* _WHAT IS EXPECTED_
Only the pictures are to be omitted; every entry beneath should otherwise be duplicated exactly.

* _RECORDS FOR THE EXERCISE_
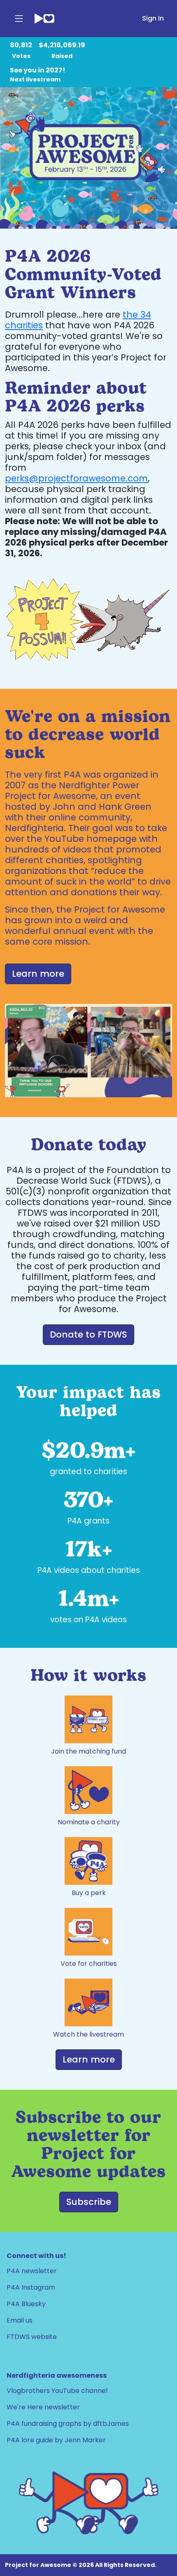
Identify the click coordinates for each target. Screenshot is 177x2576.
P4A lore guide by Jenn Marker (56, 2440)
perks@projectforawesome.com (76, 478)
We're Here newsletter (43, 2407)
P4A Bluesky (26, 2304)
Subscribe (88, 2202)
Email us (20, 2320)
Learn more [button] (38, 974)
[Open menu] (19, 18)
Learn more (89, 2059)
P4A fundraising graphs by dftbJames (68, 2423)
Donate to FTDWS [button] (88, 1334)
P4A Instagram (31, 2287)
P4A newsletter (32, 2271)
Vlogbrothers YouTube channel (57, 2390)
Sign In (153, 18)
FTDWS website (32, 2336)
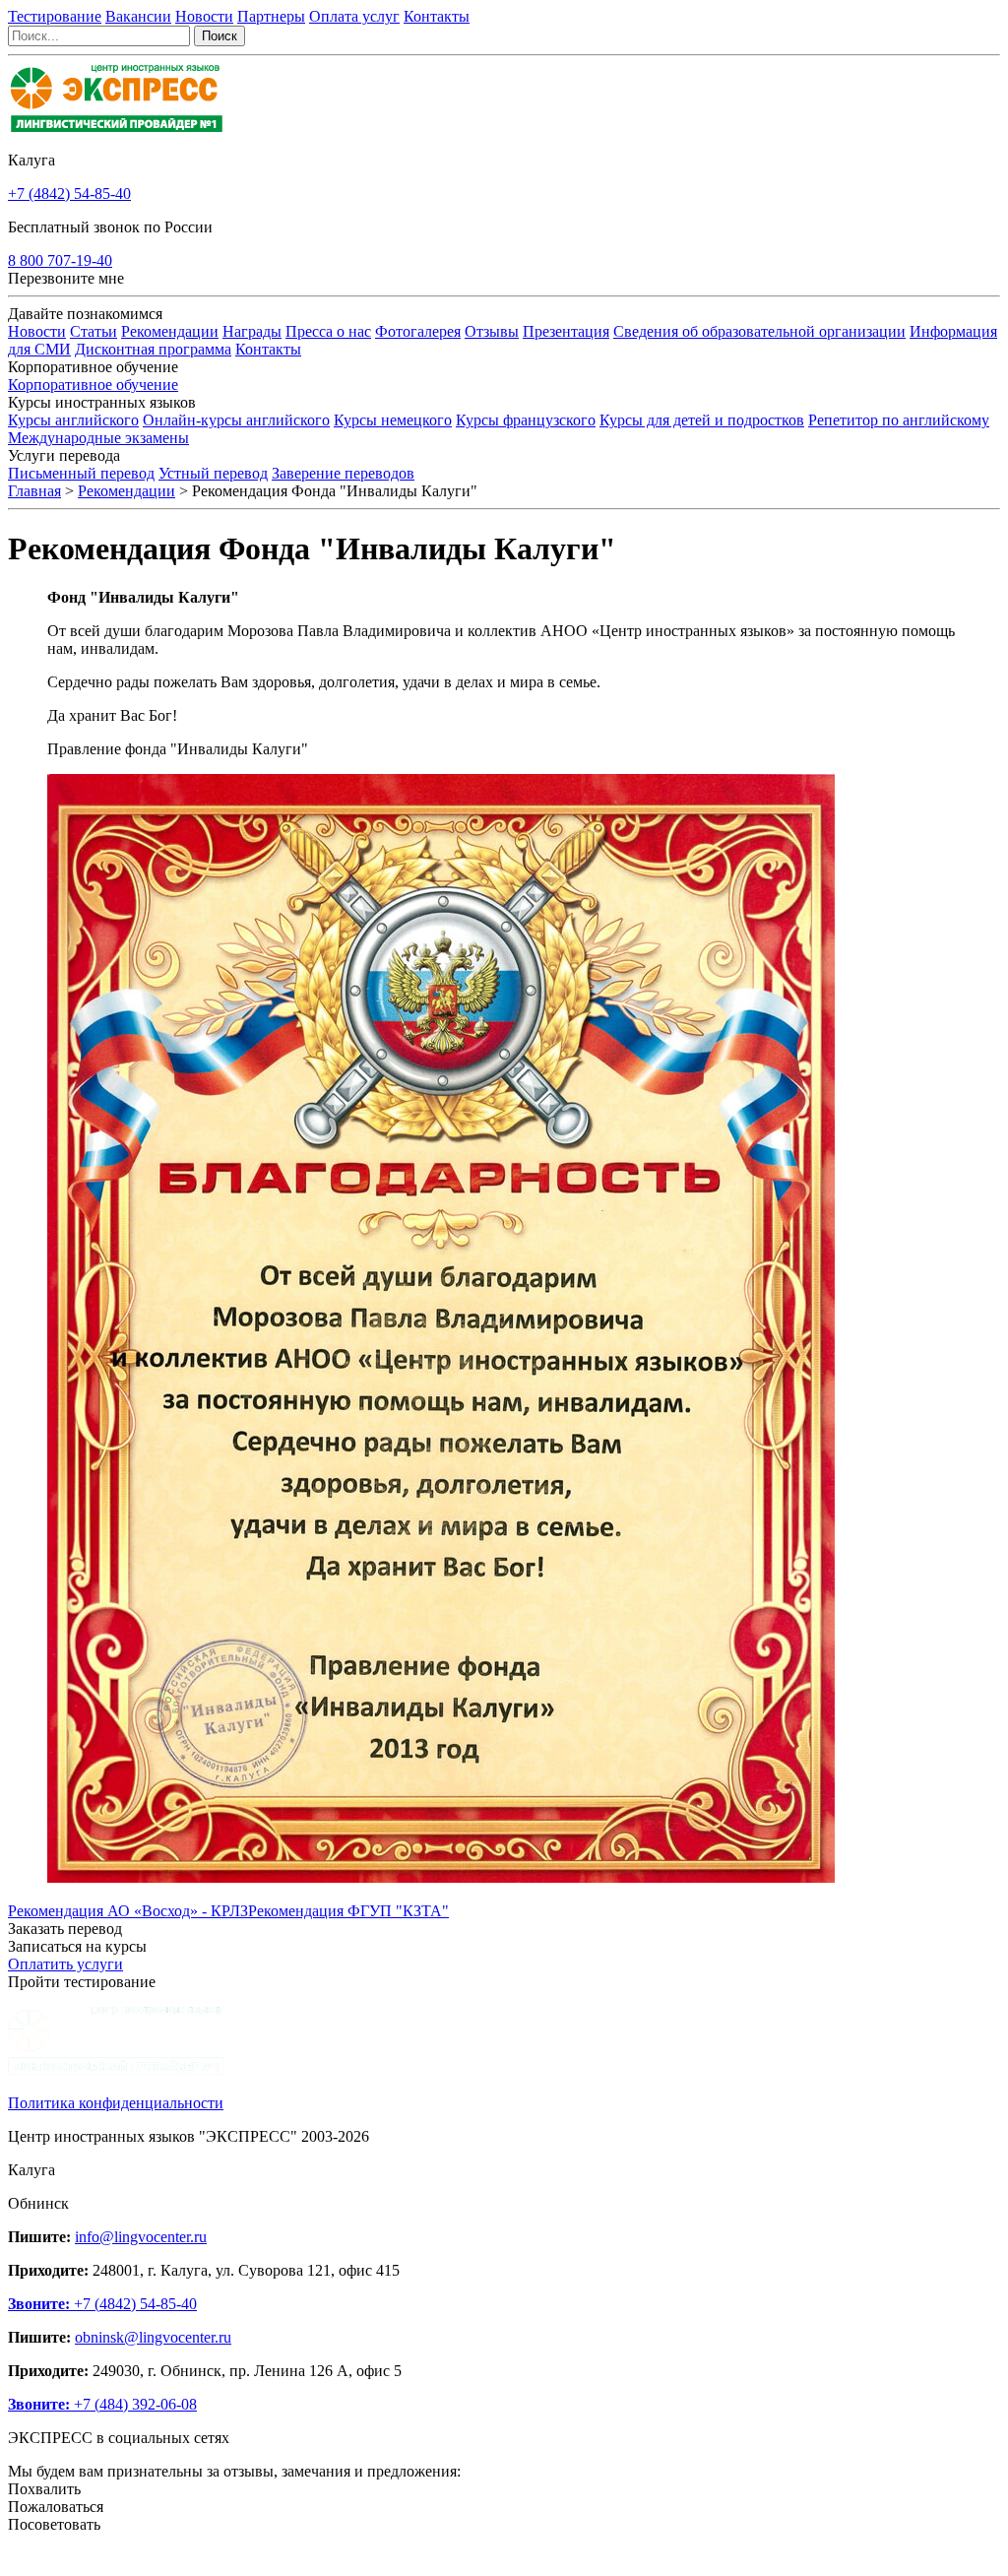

* _TASK RESULT_
Identify the click coordinates for each target. Screenshot is 177x2576.
P4A lore guide by Jenn Marker (56, 2440)
perks@projectforawesome.com (76, 478)
We're Here newsletter (43, 2407)
P4A Bluesky (26, 2304)
Subscribe (88, 2202)
Email us (20, 2320)
Learn more [button] (38, 974)
[Open menu] (19, 18)
Learn more (89, 2059)
P4A fundraising graphs by dftbJames (68, 2423)
Donate to FTDWS [button] (88, 1334)
P4A Instagram (31, 2287)
P4A newsletter (32, 2271)
Vlogbrothers YouTube channel (57, 2390)
Sign In (153, 18)
FTDWS website (32, 2336)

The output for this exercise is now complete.